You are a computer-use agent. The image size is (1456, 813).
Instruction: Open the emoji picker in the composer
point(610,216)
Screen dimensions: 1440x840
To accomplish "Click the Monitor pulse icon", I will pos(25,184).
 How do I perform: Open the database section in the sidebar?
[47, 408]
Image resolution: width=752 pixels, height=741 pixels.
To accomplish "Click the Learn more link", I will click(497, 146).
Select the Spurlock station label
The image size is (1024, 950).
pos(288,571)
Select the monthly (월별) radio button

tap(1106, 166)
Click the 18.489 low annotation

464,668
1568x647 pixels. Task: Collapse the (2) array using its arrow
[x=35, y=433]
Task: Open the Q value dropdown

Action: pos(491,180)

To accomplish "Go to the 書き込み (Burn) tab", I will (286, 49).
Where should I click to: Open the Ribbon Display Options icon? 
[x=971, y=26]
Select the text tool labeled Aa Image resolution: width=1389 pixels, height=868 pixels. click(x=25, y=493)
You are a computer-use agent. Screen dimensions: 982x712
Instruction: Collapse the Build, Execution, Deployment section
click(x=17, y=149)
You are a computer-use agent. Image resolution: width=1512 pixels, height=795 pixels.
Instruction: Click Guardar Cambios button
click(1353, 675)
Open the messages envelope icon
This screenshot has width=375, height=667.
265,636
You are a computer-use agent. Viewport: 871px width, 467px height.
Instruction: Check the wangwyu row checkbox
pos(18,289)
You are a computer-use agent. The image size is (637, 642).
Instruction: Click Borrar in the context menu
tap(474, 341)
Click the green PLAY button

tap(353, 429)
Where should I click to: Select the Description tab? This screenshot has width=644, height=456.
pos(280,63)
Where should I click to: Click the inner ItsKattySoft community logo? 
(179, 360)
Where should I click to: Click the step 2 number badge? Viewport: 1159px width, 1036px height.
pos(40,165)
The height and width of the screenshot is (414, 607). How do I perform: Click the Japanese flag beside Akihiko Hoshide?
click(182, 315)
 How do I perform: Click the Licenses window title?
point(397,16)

------------------------------------

Stated exercise
Please recast the listing above, from its first line through the line containing "will (286, 49).", as a JSON list of strings with one string per line and blank lines left out.

Full output
[
  "You are a computer-use agent. The image size is (1456, 813).",
  "Instruction: Open the emoji picker in the composer",
  "point(610,216)",
  "Screen dimensions: 1440x840",
  "To accomplish \"Click the Monitor pulse icon\", I will pos(25,184).",
  " How do I perform: Open the database section in the sidebar?",
  "[47, 408]",
  "Image resolution: width=752 pixels, height=741 pixels.",
  "To accomplish \"Click the Learn more link\", I will click(497, 146).",
  "Select the Spurlock station label",
  "The image size is (1024, 950).",
  "pos(288,571)",
  "Select the monthly (월별) radio button",
  "tap(1106, 166)",
  "Click the 18.489 low annotation",
  "464,668",
  "1568x647 pixels. Task: Collapse the (2) array using its arrow",
  "[x=35, y=433]",
  "Task: Open the Q value dropdown",
  "Action: pos(491,180)",
  "To accomplish \"Go to the 書き込み (Burn) tab\", I will (286, 49)."
]